### [The data]
#####

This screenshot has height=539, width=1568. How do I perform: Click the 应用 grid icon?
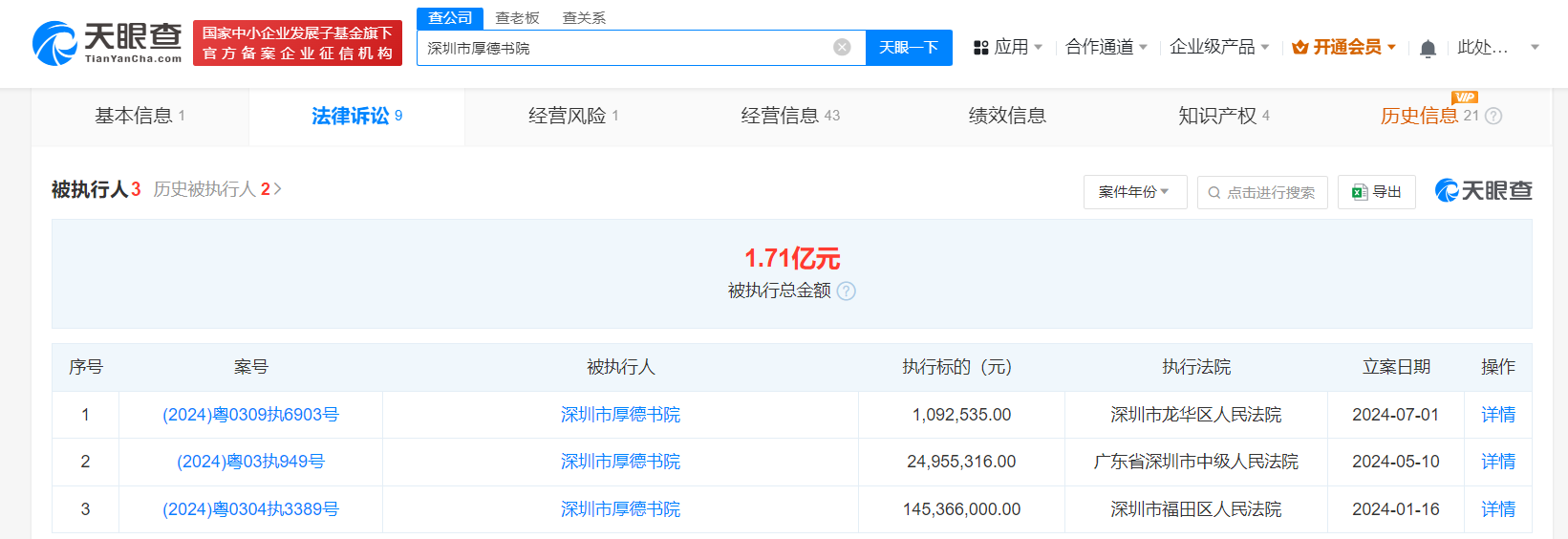point(980,48)
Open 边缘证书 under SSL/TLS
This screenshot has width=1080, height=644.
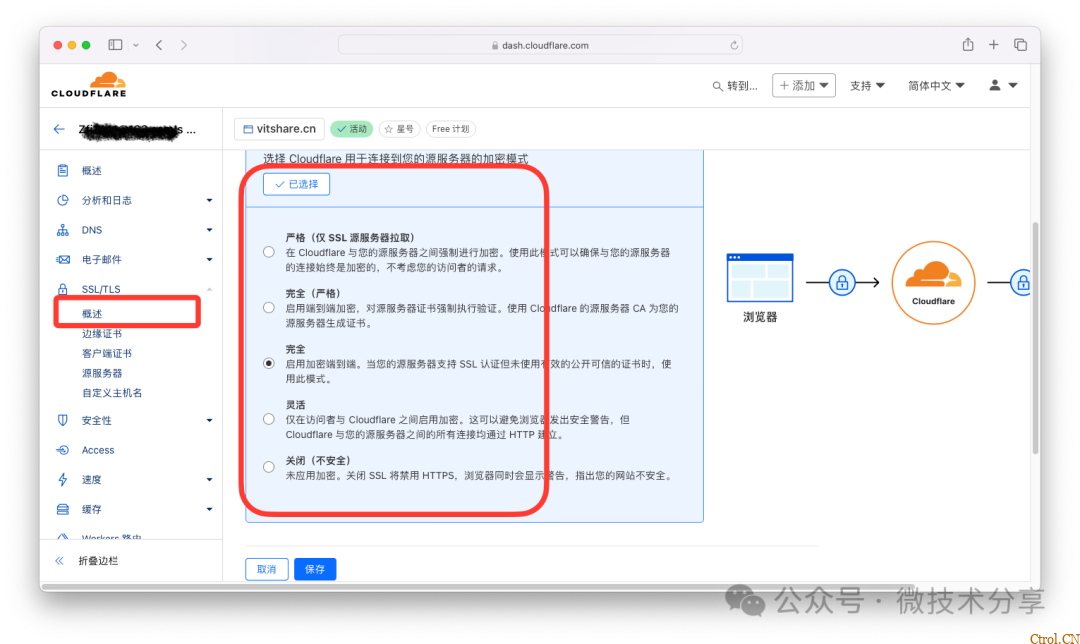(x=102, y=334)
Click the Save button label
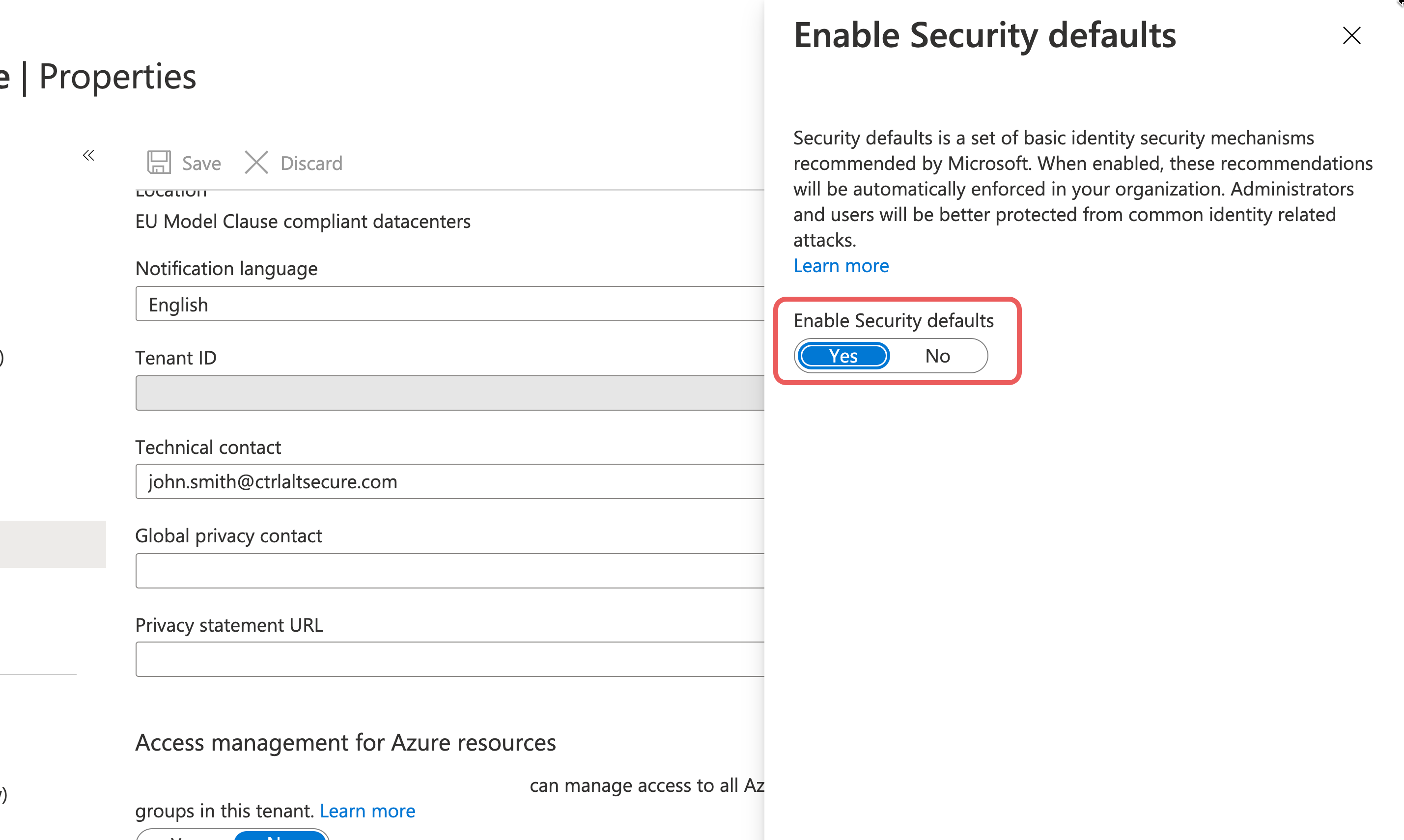 point(201,163)
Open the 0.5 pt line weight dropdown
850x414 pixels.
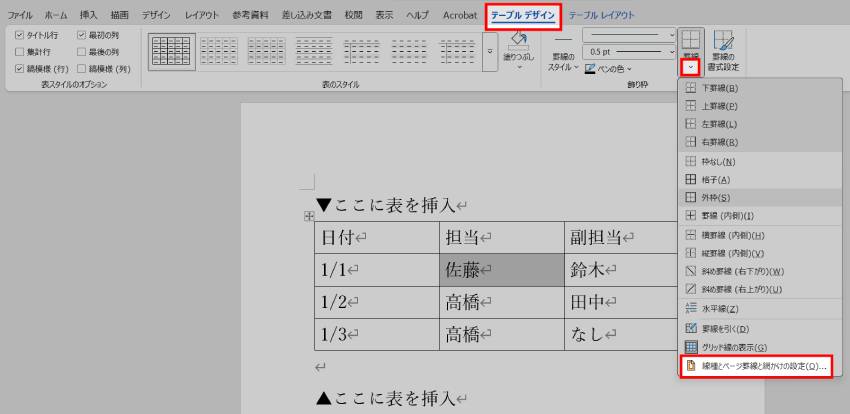(x=670, y=51)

#####

### [Assignment]
Line by line, check the material above for the word "Open", then give the number of lines that hold it and nothing else.

### [Problem solution]
2